Bulgarian weightlifter (born 1969)

Yoto Vasilev Yotov (Йото Василев Йотов, born May 22, 1969) is a Bulgarian weightlifter. Yotov is one of the greatest Bulgarian weightlifters of all time. He is a two-time Olympic silver medalist, three-time world champion, six-time European champion, winner of the 1991 World Cup. Holds a total of 51 medals from the Olympic Games, World and European Championships in total, snatch and clean and jerk - 22 gold, 22 silver and 7 bronze. Because of his long career and many medals, he has been called the Professor. He was voted Sportsperson of the Year of Bulgaria for 1997. In 2020 he was awarded the highest state honors of Bulgaria in the field of sports - the Wreath of the winner.
He began training in 1984. He has competed for the clubs Minor Pernik, Levski and Dobrich.

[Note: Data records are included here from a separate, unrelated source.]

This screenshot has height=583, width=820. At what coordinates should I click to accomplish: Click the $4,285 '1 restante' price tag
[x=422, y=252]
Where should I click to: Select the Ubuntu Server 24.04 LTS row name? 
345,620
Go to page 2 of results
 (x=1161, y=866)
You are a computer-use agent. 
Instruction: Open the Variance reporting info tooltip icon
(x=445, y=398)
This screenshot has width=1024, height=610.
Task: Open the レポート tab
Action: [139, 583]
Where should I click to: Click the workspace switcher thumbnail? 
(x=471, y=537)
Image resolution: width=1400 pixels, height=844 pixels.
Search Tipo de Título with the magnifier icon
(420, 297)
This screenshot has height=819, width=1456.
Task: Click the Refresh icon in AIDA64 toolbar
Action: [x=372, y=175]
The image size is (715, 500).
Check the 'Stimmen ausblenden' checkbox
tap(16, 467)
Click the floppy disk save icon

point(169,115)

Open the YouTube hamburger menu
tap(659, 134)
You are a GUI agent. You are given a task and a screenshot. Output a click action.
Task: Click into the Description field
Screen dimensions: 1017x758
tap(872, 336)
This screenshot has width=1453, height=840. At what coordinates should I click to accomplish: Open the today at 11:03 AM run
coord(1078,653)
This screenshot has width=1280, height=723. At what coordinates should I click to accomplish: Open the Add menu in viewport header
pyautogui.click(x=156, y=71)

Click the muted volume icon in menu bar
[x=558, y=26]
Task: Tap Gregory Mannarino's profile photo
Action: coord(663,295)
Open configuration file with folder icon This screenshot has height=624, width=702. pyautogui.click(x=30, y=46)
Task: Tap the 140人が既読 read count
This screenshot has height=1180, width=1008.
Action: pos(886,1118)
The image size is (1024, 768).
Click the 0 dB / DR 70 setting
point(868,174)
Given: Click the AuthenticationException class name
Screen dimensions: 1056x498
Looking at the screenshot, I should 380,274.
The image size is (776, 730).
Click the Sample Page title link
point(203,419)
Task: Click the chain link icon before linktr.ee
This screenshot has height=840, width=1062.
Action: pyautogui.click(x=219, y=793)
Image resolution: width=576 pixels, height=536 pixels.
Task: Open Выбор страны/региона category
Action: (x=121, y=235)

At the 1988 World and European Junior Championships in Athens became second. A year later in Fort Lauderdale, USA, he became the World Junior Champion. Following is a great career for men with three world titles, six European titles and two silver medals from the Olympics, as well as many other medals from major championships. Among them three bronze medals from the Goodwill Games in 1990 in Seattle.
At the end of his career, he competed for Croatia but did not win medals.

Yotov was competing as recently as October 2006. He represented Croatia in the Men's 85 kg class. He placed 17th with a snatch of 150 kg and jerk of 190 kg for a total of 340 kg.

== Weightlifting achievements ==
- Silver medalist in Olympic Games (1992 and 1996);
- Senior world champion (1991, 1993, 1997);
- Silver medalist in Senior World Championships (1989, 1990, 1994, 1995);
- Senior European champion (1990–1994, 1997);
- Silver medalist in Senior European Championships (1989).
- IWF World Cup Winner (1991)
- Silver medalist from IWF World Cup Final (1991, 1992)
- Bronze medalist from IWF World Cup Final (1994)
- Three bronze medals from the Goodwill Games (1990)
- Sportsperson of the Year Bulgaria (1997)
- Wreath of the Winner Bulgaria (2020)
- Junior World Champion (1989)
- Junior World Vice-Champion (1988)
- Junior European Vice-Champion (1988)
- Silver medalist from Friendship Cup (1988)
== Notes ==
- Called "The Professor" because of his medals over a long timespan in a sport usually dominated by younger athletes.